Stephen Colbert asks Michelle Obama about Trump's indifference to morality

Stephen Colbert asks Michelle Obama about Donald Trump's morality

Former First Lady and current best-selling book author Michelle Obama sat down with Stephen Colbert for a lengthy interview on The Late Show Friday. When we say lengthy, we mean for sure longer than your standard television show interview. But there was a lot to talk about, including “the current occupant of the Oval Office,” as Colbert mentioned of President Trump.

The host first asked Obama, whose memoir Becoming is now the best-selling book of 2018, about the moral responsibility of being part of the First Family.

“When you’re the first of anything, the bar feels higher.
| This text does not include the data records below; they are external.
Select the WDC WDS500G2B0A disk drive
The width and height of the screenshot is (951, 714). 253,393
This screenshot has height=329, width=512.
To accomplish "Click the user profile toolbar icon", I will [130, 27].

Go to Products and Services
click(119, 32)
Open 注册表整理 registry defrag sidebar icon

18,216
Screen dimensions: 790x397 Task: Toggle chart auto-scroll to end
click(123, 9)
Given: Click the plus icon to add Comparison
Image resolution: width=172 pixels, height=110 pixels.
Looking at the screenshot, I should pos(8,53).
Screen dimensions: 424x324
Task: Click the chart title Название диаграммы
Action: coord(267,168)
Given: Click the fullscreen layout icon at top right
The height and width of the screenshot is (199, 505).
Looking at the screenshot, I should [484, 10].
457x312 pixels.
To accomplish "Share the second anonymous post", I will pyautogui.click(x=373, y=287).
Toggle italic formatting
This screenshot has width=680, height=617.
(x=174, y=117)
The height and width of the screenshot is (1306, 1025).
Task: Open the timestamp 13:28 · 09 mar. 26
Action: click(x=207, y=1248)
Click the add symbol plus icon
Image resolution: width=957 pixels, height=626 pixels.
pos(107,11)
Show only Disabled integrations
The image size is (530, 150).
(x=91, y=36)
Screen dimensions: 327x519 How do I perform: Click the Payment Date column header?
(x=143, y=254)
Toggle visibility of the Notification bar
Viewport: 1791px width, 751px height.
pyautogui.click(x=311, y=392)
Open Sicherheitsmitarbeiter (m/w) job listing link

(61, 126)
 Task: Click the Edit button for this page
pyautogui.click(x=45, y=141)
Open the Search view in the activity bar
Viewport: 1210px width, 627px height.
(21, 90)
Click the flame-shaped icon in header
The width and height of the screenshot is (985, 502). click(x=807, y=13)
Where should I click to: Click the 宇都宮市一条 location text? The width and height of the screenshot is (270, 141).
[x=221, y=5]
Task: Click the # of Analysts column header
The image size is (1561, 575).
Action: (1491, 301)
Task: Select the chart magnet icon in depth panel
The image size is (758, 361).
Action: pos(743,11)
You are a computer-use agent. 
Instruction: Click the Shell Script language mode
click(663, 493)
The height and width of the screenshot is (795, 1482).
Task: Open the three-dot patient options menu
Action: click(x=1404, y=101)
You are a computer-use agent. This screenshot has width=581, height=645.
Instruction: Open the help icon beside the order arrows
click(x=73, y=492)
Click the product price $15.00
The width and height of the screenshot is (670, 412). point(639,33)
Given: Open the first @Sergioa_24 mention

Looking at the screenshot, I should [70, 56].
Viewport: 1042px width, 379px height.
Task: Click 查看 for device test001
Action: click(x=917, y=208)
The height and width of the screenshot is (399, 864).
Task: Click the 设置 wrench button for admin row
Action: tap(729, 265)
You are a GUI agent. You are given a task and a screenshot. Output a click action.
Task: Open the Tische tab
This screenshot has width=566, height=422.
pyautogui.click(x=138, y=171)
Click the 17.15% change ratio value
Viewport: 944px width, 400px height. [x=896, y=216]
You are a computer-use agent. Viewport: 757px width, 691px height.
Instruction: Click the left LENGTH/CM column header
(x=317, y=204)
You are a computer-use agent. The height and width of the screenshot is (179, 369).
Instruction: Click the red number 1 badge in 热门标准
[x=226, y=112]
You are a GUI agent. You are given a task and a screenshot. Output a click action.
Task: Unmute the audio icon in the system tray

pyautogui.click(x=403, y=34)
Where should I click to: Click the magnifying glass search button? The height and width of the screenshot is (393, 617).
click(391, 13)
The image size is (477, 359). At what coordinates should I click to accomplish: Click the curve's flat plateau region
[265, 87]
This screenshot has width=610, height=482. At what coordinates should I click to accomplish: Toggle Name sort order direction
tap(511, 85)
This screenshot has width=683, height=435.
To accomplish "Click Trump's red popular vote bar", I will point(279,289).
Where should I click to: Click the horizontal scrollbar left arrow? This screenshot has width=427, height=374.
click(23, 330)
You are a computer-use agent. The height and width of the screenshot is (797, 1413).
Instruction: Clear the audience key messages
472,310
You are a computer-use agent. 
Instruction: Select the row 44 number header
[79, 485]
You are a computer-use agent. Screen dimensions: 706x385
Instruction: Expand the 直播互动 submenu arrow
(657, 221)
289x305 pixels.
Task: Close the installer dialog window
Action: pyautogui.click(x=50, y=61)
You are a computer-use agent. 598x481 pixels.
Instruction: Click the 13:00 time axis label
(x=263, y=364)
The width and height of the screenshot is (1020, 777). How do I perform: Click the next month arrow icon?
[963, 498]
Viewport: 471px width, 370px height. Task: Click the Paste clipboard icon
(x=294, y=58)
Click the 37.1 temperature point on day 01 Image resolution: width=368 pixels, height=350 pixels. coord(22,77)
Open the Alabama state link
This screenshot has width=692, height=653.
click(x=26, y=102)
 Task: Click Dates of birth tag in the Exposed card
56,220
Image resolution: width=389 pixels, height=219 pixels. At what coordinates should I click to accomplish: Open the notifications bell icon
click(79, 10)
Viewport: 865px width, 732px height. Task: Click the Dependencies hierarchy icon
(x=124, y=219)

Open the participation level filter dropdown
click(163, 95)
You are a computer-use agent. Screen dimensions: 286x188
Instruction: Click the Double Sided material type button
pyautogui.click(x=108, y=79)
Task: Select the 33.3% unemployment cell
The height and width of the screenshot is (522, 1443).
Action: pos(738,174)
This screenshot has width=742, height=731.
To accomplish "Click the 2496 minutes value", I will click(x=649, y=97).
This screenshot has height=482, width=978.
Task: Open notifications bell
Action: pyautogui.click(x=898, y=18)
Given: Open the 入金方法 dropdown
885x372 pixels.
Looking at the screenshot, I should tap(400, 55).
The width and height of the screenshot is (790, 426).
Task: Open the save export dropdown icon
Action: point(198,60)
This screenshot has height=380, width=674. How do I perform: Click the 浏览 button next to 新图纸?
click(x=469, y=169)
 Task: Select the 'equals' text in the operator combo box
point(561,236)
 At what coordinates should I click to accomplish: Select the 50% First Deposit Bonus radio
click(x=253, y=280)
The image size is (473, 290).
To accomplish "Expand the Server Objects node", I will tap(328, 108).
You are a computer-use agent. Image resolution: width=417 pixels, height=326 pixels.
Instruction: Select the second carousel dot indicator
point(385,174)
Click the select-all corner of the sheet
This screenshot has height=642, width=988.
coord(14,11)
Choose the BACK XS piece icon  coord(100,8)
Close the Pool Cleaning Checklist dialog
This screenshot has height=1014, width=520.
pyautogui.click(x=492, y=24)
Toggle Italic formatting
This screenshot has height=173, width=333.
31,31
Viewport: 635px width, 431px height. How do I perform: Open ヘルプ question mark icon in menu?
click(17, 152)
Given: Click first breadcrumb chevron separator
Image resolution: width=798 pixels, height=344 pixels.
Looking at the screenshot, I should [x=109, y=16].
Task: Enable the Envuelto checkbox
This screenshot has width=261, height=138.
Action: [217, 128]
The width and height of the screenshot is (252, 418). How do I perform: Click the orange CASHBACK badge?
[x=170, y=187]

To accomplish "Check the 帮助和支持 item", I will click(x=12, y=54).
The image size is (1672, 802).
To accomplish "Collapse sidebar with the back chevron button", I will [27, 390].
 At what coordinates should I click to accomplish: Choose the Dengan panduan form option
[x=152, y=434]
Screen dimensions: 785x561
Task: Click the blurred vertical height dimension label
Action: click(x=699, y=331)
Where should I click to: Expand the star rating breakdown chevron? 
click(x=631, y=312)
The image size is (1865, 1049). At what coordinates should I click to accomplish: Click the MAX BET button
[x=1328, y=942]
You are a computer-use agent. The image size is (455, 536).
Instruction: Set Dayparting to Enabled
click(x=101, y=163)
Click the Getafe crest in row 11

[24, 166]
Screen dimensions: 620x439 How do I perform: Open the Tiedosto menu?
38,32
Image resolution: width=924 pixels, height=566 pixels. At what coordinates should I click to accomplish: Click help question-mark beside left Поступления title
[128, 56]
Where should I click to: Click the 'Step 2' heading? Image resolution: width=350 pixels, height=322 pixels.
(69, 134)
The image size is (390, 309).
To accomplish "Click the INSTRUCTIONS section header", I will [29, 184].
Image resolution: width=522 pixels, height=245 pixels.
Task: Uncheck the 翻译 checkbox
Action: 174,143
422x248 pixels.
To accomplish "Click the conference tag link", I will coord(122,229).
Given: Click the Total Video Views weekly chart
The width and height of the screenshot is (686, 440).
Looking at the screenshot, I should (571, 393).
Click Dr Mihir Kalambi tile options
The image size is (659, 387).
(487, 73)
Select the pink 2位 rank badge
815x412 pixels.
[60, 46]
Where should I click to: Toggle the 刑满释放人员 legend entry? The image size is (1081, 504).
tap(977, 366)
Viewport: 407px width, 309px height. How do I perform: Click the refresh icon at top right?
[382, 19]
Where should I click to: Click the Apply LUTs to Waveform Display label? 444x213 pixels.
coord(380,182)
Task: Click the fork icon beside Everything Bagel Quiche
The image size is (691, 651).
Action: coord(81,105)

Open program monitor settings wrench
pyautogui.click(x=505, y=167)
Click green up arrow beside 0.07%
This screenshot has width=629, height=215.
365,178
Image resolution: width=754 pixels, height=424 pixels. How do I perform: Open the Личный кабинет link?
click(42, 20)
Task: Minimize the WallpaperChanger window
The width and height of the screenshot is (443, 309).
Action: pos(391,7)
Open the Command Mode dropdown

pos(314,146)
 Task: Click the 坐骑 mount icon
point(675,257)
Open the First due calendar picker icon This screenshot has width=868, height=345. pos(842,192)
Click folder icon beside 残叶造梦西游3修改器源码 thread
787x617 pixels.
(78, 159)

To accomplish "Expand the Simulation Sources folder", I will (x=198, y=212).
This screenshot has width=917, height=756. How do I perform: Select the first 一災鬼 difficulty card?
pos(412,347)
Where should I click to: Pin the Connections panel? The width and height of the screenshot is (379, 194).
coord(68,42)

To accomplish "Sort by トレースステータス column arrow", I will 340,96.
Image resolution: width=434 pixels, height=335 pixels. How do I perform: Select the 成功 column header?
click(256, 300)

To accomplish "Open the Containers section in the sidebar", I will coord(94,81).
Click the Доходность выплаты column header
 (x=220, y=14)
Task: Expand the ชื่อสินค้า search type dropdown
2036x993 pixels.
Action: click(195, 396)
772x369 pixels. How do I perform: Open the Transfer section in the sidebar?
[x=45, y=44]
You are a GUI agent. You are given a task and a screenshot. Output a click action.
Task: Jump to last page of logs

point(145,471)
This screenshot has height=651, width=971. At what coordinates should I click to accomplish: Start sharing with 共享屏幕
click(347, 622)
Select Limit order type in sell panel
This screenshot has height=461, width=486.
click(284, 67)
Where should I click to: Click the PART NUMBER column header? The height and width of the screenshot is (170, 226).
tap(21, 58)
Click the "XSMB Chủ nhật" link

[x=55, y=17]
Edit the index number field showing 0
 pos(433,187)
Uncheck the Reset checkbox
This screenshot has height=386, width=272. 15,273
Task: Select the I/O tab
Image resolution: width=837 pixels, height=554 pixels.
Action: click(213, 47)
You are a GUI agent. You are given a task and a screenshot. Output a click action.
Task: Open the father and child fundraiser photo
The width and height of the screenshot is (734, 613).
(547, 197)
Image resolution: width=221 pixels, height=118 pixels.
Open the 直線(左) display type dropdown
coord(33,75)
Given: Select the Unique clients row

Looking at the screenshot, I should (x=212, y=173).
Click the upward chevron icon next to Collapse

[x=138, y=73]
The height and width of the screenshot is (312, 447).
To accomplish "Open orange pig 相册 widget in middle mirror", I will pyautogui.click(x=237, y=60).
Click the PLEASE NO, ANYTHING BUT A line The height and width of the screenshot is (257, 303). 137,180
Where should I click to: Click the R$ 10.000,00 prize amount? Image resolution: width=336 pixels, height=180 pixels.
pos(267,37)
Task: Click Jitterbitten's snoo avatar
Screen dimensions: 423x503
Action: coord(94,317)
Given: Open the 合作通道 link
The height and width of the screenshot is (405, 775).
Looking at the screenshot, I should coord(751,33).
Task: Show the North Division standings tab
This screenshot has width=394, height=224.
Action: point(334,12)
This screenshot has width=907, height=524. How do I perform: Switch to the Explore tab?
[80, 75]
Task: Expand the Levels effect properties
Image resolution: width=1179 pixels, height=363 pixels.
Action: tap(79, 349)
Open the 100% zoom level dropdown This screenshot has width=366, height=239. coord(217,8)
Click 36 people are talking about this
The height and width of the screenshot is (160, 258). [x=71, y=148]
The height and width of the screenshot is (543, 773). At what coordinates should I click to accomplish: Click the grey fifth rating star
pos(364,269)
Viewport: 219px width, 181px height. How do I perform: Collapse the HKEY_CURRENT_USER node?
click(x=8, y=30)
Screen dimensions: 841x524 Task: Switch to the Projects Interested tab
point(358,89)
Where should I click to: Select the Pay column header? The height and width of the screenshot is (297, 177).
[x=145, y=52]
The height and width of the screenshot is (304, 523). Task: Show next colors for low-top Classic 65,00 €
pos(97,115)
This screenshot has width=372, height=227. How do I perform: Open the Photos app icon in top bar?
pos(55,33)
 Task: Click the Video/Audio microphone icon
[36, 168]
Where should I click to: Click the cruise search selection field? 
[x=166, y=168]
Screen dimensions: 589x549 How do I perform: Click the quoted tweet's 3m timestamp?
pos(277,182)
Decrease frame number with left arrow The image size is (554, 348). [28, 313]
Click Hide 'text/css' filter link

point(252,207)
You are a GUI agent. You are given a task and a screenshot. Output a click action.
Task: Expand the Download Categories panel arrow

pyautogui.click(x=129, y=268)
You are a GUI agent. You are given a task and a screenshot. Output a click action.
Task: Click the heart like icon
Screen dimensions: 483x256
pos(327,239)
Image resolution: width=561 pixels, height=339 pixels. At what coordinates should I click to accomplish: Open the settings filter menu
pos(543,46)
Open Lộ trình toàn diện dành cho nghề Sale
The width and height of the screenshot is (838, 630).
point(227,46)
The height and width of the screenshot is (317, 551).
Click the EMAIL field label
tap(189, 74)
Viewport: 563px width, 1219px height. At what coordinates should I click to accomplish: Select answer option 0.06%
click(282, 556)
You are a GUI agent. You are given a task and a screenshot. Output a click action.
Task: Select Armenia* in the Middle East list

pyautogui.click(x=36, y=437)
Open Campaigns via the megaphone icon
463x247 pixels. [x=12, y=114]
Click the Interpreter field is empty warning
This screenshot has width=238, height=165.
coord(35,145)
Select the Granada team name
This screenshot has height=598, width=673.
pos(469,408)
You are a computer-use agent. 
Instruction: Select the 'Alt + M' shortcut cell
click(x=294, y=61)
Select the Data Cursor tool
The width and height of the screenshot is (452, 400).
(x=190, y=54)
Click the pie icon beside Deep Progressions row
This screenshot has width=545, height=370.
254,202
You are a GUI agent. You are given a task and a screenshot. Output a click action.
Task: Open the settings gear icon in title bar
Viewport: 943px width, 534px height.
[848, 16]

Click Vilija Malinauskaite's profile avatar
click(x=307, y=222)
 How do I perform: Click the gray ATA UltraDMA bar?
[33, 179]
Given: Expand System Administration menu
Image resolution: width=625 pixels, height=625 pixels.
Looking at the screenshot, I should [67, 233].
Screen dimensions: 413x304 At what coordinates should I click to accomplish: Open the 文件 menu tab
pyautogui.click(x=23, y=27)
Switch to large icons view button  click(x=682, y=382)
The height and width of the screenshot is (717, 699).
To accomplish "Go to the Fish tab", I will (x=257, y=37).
You don’t have room to make mistakes,” she said of being the first black First Family. “One of the things I don’t talk about in the new book, but I talk about on the road is that I do remember that at the end of that last flight we took out when I was leaving from the Capitol, we waved and got on Air Force One for the last time, I forgot about this ’cause I didn’t put it in the book, but a friend of mine reminded me that I cried for about 30 minutes.”

Obama explained the moment “was just the release of eight years of feeling like we had to do everything perfectly, that there wasn’t a margin of error, that we couldn’t make mistakes, that we couldn’t slip, that our tone had to be perfect.”

“That was the bar that was set for us,” she said, “but it was also the bar that we always set for ourselves, thinking that as the first, people will measure every one of our race, of our gender by what we do. And there is pressure that comes with that so that’s how we carried ourselves. And that had to trickled down to all of our staff. So the pressure was on everyone.”

“You know my next question,” Colbert asked. Everyone in the audience knew Colbert’s next question, which was about an “indifferent” Trump to the moral responsibility that comes with the presidency.

Obama said she’s been “very clear” about her position, citing her 2016 convention speech where she reiterated her famous “when they go low, we go high” quote.

She also addressed Trump in Becoming, noting how she would “never forgive” the current president for championing the birther movement. “The whole [birther] thing was crazy and mean-spirited, of course, its underlying bigotry and xenophobia hardly concealed,” she wrote.

In another part, she wrote, “What if someone with an unstable mind loaded a gun and drove to Washington? What if that person went looking for our girls? Donald Trump, with his loud and reckless innuendos, was putting my family’s safety at risk. And for this I’d never forgive him.”

“Regardless of party, regardless of race, regardless of gender, regardless of where you are, what do we want our president to look like?” she continued. “How do you want them to act? And if we vote for one set of behavior, then that’s obviously what we want — until we vote differently.”